-------- INPUT ROWS

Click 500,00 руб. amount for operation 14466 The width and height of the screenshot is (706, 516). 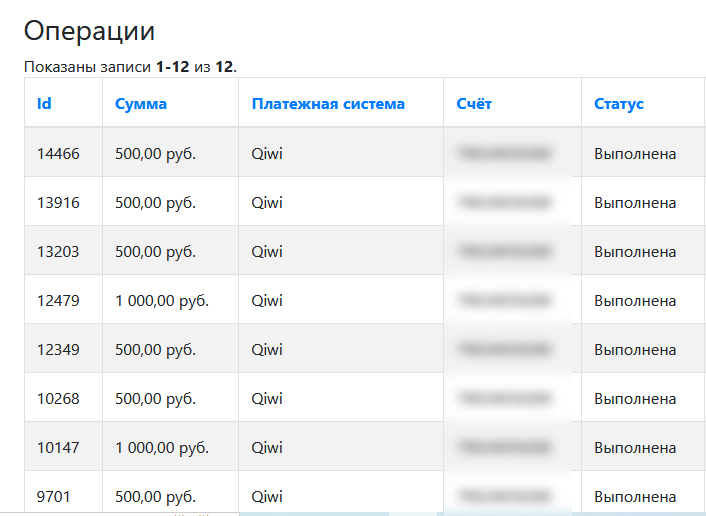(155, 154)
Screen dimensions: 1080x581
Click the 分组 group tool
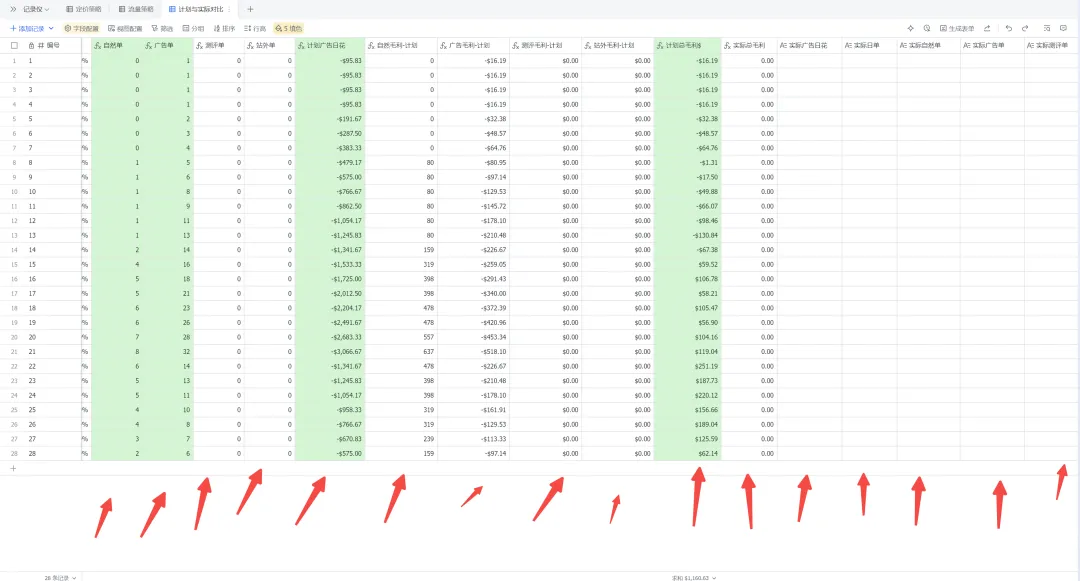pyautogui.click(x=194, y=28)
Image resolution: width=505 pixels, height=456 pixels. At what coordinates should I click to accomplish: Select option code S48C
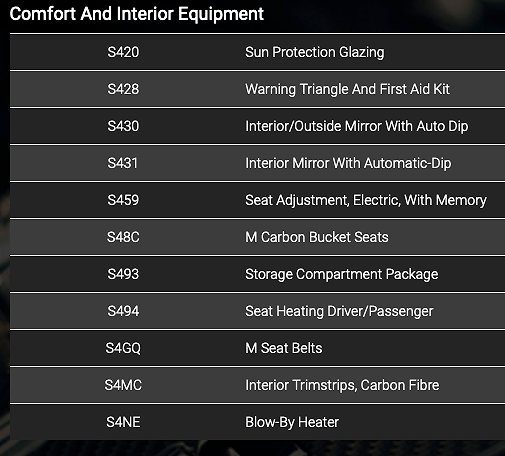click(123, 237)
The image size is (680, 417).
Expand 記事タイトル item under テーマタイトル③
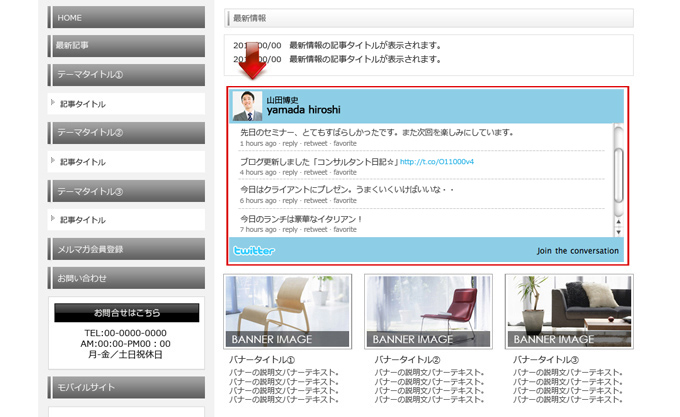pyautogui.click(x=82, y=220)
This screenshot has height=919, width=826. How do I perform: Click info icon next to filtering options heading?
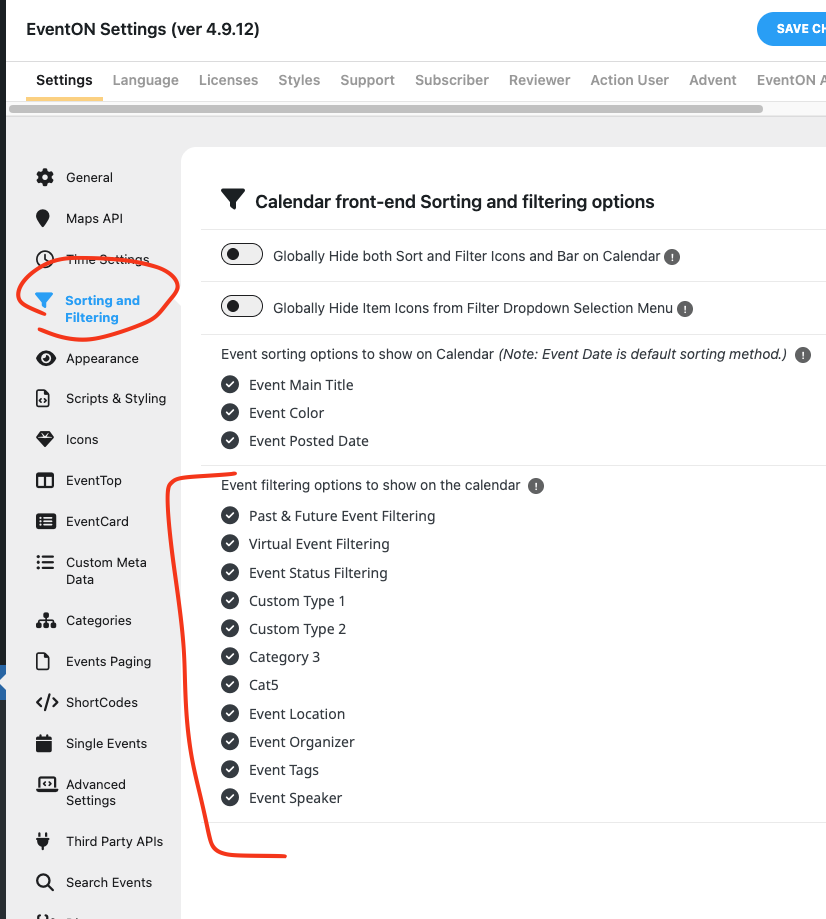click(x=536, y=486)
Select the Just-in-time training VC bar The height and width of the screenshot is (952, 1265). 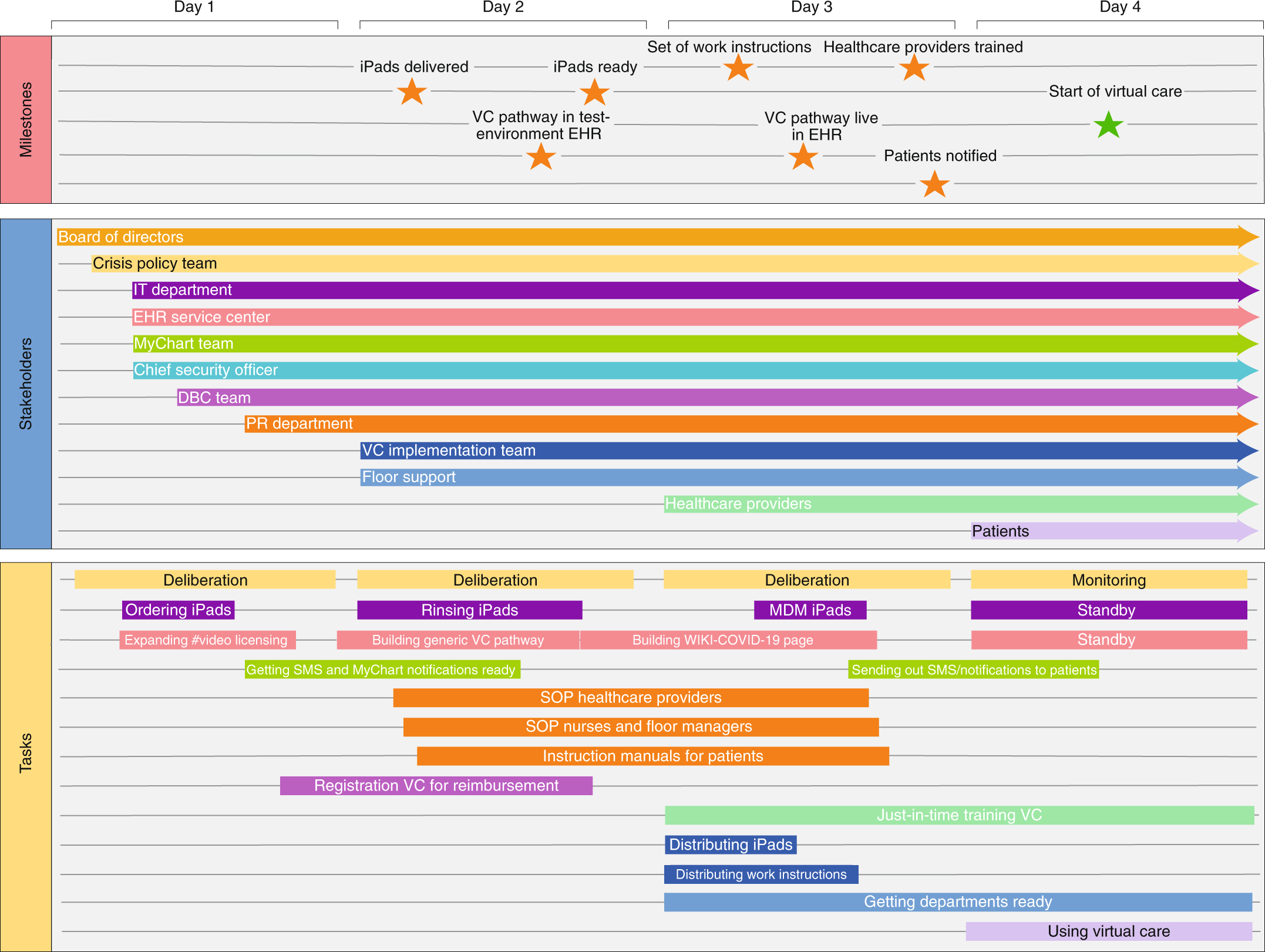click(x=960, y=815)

----------------
-------- INPUT ROWS

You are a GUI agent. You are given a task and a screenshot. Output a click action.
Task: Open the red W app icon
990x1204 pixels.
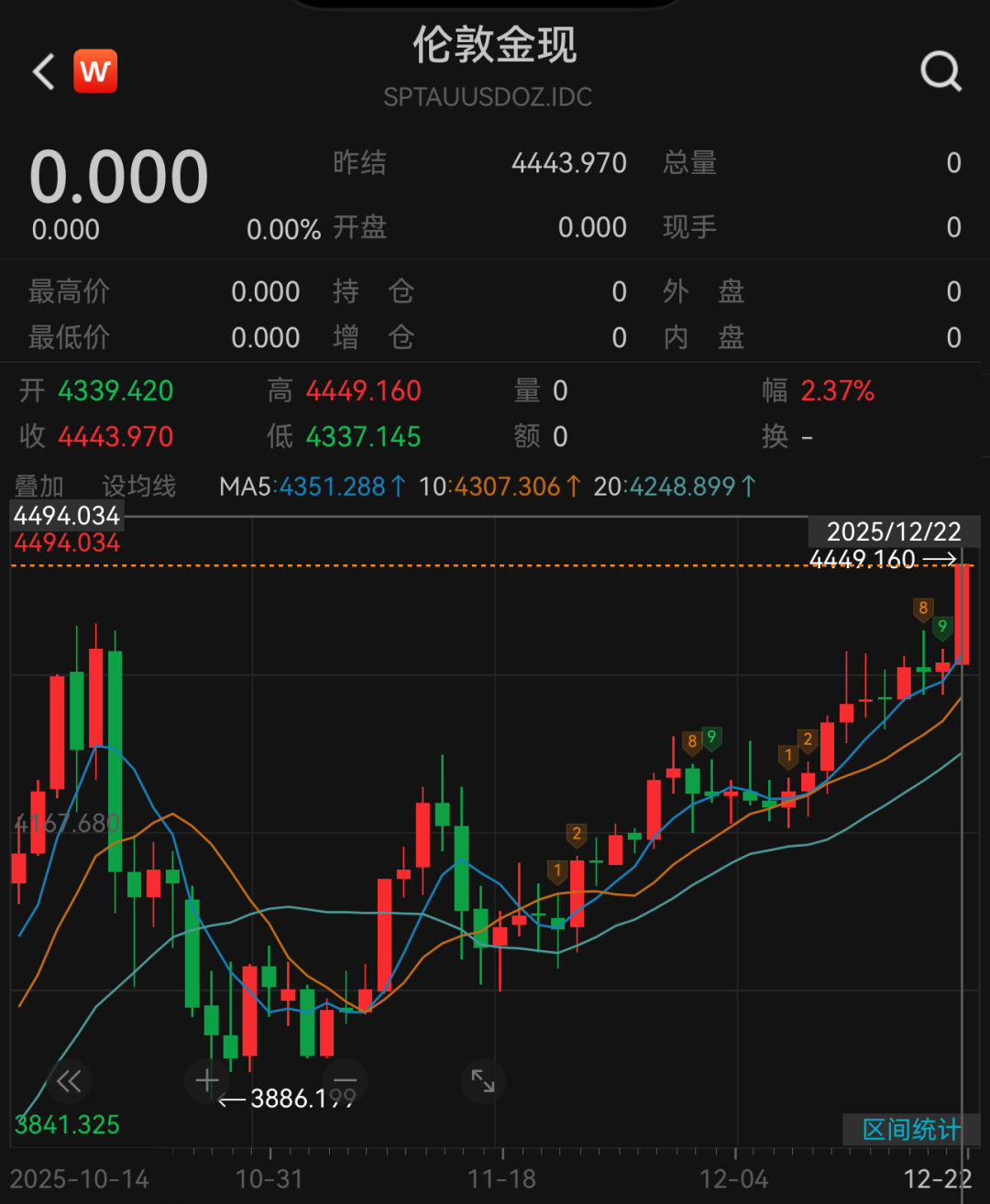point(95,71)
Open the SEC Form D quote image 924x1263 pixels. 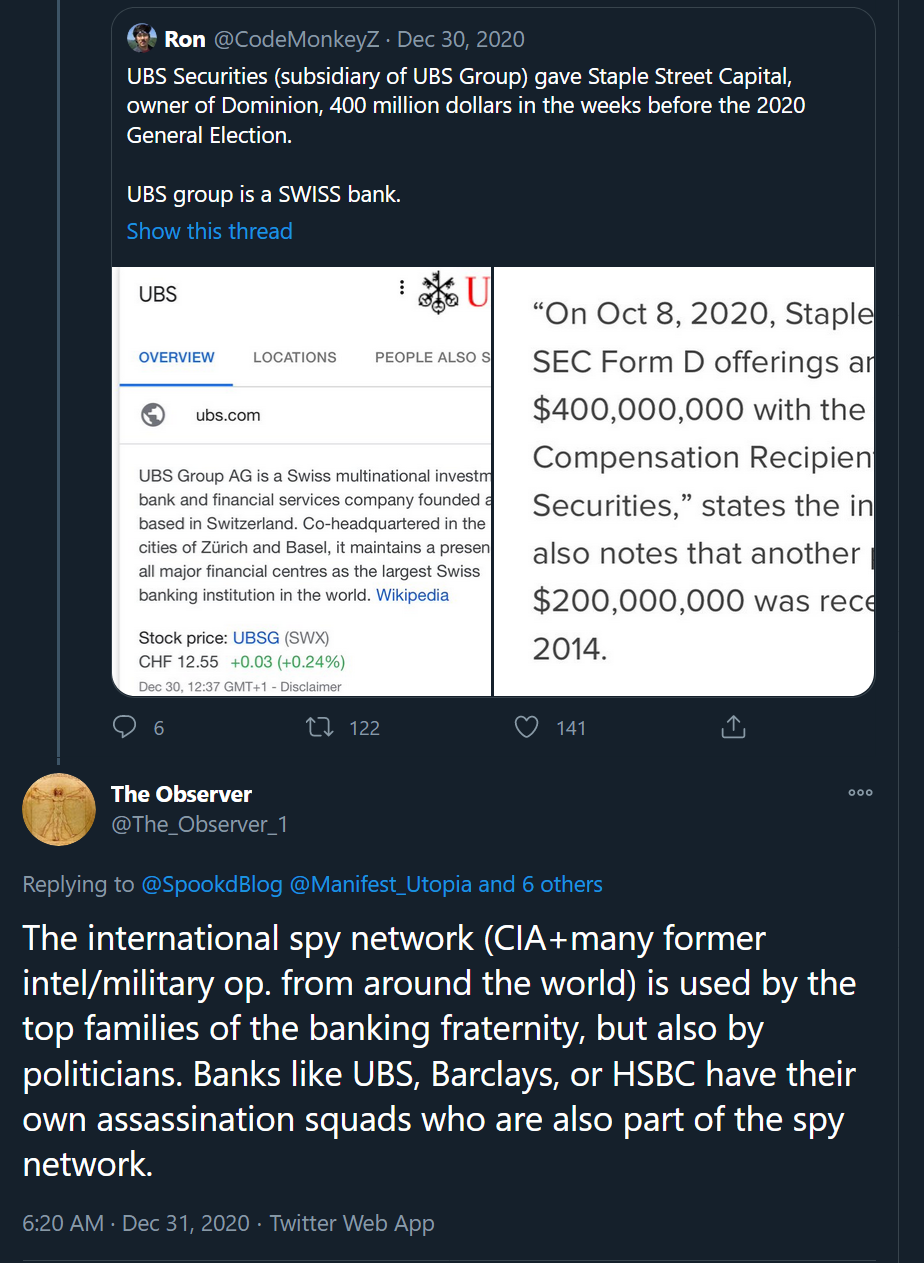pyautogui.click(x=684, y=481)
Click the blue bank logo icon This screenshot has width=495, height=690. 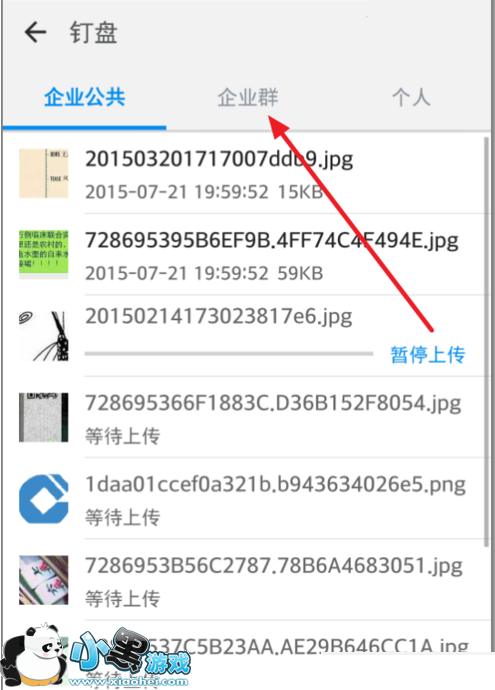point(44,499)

----------------

**PROBLEM**: Retype the data beginning at the line that contains "The image size is (680, 417)." and ending after the line that contains "click(x=536, y=486)", leaving out the pictures.

**CORRECT RESPONSE**:
The image size is (680, 417).
Expand 記事タイトル item under テーマタイトル③
pyautogui.click(x=82, y=220)
This screenshot has height=919, width=826. How do I perform: Click info icon next to filtering options heading?
click(x=536, y=486)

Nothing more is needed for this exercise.